The authority will also consider what it can do to help its own employees considering such a move.
It follows a meeting of the full council, where members backed a call from Mid Rossendale county councillor David Foxcroft for County Hall to make the case at a national level for parity between special guardians and people who decide to adopt.
Currently, one of the partners in an adoptive couple is entitled to the equivalent of maternity leave, but that right does not extend to special guardians.
Special guardianship orders often involve family - or those with close links to a child - taking on responsibility for them when their parents are unable to care for them. However, the option is increasingly being used in situations where a child goes to live with another family, but continues to maintain some level of contact with either or both of their birth parents.
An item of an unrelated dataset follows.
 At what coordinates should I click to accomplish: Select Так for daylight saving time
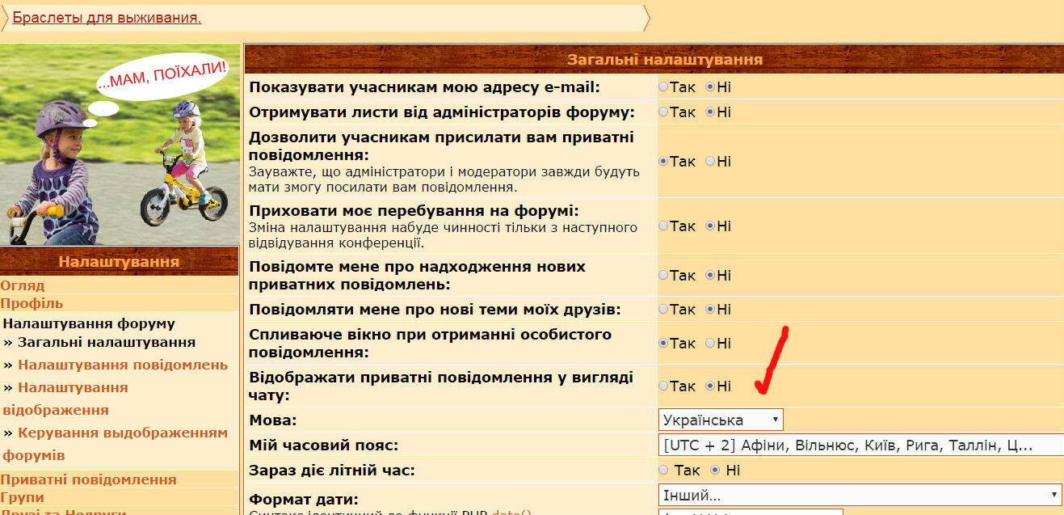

County Cllr Foxcroft said that special guardians should be given the same chance as adopters to “build relationships” with the new additions to their families “should they choose to open their home and provide the care and love for children who have not had that in the first years of their life”.
“Special guardianship is the last remaining area that needs to be made equal to foster care and adoption to ensure that all children, no matter what their permanence arrangements, are able to get the one that is right for them - and that [special guardians] do not have a barrier where they are forced to have to take time off work, unpaid,” said County Cllr Foxcroft, who revealed he is stepping down from the authority in May in order to adopt a child with his partner.
Special guardianship orders are in place for half of the children in Lancashire who are either in foster care or living with so-called “connected carers” in the form of family or close friends.
Nationally, they have also marginally overtaken adoption as a permanent solution for young people who can no longer remain with their birth parents - accounting for 13 percent of children leaving care.
Cabinet member for children and young people Phillippa Williamson told the meeting that the authority would explore the “full support arrangements” that it could offer employees considering becoming - or who already are - special guardians.
“It’s essential that all those generous-hearted people who put themselves forward to care for a child have the resources and the support that they need,” she said.
Executive director for children’s services and education Edwina Grant will also be tasked with advocating for “better national standards” in parental leave for special guardians.
One of the two partners in an adoptive couple is entitled to up to 52 weeks' leave, receiving 90 percent of their average weekly pay for the first six weeks and either that amount or £151.20 - whichever is lower - for a further 33 weeks.